** Records provided follows **
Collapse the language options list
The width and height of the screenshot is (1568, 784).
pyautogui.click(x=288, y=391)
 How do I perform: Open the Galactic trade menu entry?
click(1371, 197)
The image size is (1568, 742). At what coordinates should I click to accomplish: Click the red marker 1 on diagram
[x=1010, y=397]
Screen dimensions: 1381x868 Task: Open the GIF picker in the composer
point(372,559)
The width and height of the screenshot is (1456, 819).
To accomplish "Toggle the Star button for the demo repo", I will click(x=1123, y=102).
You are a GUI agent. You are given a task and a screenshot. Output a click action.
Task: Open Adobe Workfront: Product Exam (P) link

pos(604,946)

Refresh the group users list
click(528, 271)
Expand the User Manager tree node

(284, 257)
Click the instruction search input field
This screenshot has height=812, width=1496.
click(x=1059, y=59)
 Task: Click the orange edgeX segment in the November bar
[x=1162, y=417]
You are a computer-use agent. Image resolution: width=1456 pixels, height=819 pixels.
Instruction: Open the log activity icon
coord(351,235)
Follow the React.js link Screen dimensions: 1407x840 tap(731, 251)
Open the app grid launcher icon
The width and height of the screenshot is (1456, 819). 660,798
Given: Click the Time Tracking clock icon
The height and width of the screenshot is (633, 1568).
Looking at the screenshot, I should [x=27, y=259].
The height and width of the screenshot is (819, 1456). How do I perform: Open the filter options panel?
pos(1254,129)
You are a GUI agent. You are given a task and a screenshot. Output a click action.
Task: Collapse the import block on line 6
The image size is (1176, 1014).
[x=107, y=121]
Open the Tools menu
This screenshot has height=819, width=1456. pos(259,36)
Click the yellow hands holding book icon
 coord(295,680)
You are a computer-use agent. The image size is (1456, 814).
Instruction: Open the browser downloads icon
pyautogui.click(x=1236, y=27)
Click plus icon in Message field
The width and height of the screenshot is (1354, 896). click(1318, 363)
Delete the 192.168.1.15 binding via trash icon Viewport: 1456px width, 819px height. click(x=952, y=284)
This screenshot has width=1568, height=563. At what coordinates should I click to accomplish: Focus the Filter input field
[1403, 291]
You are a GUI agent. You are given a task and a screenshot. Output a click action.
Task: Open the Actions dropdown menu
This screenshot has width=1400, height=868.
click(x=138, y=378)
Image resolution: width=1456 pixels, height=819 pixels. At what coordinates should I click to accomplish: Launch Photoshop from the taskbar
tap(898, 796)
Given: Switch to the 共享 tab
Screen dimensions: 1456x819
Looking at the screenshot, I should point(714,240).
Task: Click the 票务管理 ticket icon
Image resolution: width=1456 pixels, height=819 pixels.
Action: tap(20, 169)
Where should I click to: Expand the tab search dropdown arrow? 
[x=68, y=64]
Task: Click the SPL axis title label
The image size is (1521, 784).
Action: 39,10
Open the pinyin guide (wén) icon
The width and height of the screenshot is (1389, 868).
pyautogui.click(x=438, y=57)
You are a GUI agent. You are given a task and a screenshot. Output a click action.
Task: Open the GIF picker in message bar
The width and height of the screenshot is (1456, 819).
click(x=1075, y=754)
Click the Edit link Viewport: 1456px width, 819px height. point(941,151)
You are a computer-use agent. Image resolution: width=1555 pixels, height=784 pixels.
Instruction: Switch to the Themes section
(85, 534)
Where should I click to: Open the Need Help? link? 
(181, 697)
** End of Records provided **
**Work required**
From the entries above, copy every line containing the word "Viewport".

**Answer for this exercise**
Delete the 192.168.1.15 binding via trash icon Viewport: 1456px width, 819px height. click(x=952, y=284)
Click the Edit link Viewport: 1456px width, 819px height. point(941,151)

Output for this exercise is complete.